Roma – 10 gennaio 2012 – Tagliare la burocrazia e migliorare l’utilizzo del capitale umano attraendo cervelli e manodopera qualificata.
Sono gi obiettivi di una riforma dell’immigrazione necessaria, che però il governo Monti non ha inserito nella fase due della sua azione. Eppure, scrive oggi Tito Boeri su Repubblica, una riforma “sarebbe in grado di aumentare il potenziale di crescita della nostra economia e di tagliare sprechi di denaro pubblico”.
“Il fatto stesso di trattare di immigrazione nell’ambito di un pacchetto per la crescita – sottolinea l’economista – sarebbe il segnale di un cambiamento di prospettiva, un rovesciamento dell´atteggiamento politico e culturale sin qui prevalente, che ha visto nell´immigrazione solo gli sbarchi di clandestini a Lampedusa e i danni legati alla criminalità. L´immigrazione, se ben gestita, può aiutarci a tornare a crescere e contribuire a farci superare la crisi del debito”.
Secondo Boeri “il nostro Paese sta già chiedendo un contributo fiscale molto rilevante agli immigrati, anche senza contare questo ennesimo balzello lasciatoci in eredità da Giulio Tremonti [la tassa sui permessi di soggiorno n.d.r.”. La pressione fiscale ha da noi raggiunto quasi il 50 per cento, portando via metà del reddito generato da tutti coloro che operano in Italia, immigrati compresi. Potrebbero decidere di andare a lavorare altrove, privando di assistenza molti anziani non più autosufficienti e impedendo così ai loro famigliari di lavorare”.

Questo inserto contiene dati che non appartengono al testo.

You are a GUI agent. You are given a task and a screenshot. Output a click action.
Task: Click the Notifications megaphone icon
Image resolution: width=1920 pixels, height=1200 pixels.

Bisognerebbe invece “ favorire la progressione sociale e professionale degli immigrati che vogliono lavorare legalmente da noi”. Oggi però “questa progressione è bloccata dagli ostacoli imposti dalla legge Bossi-Fini all´immigrato che vuole cambiare lavoro per aumentare il proprio reddito, dalla difficoltà di ottenere il riconoscimento dei titoli di studio e dei titoli professionali acquisiti all´estero e dall´impossibilità di accedere ai concorsi pubblici”.
Ne fanno le spese anche le seconde generazioni. “su cui tipicamente si cementa l´integrazione delle minoranze nei Paesi di accoglienza”.”Per incentivare i figli degli immigrati a integrarsi e a investire in istruzione, bisognerebbe invece premiarli concedendo loro il permesso di soggiorno di lungo periodo o addirittura la cittadinanza in caso di merito scolastico”.
Per attrarre cervelli dall’estero, Boeri propone poi “di garantire a chi si iscrive a un dottorato in Italia di avere un visto per tutta la durata del proprio corso di studi”, e al termine di questo “un permesso di soggiorno che permetta loro di cercare (o di crearsi) un lavoro all´altezza delle proprie competenze”.
“Il principio – conclude l’economista – deve essere quello di coinvolgere le scuole e le università nella valutazione e nella selezione degli immigrati. Hanno tutti gli incentivi a scegliere bene i propri studenti. E sono in grado di compiere queste valutazioni molto meglio della burocrazia creata dalla Lega”.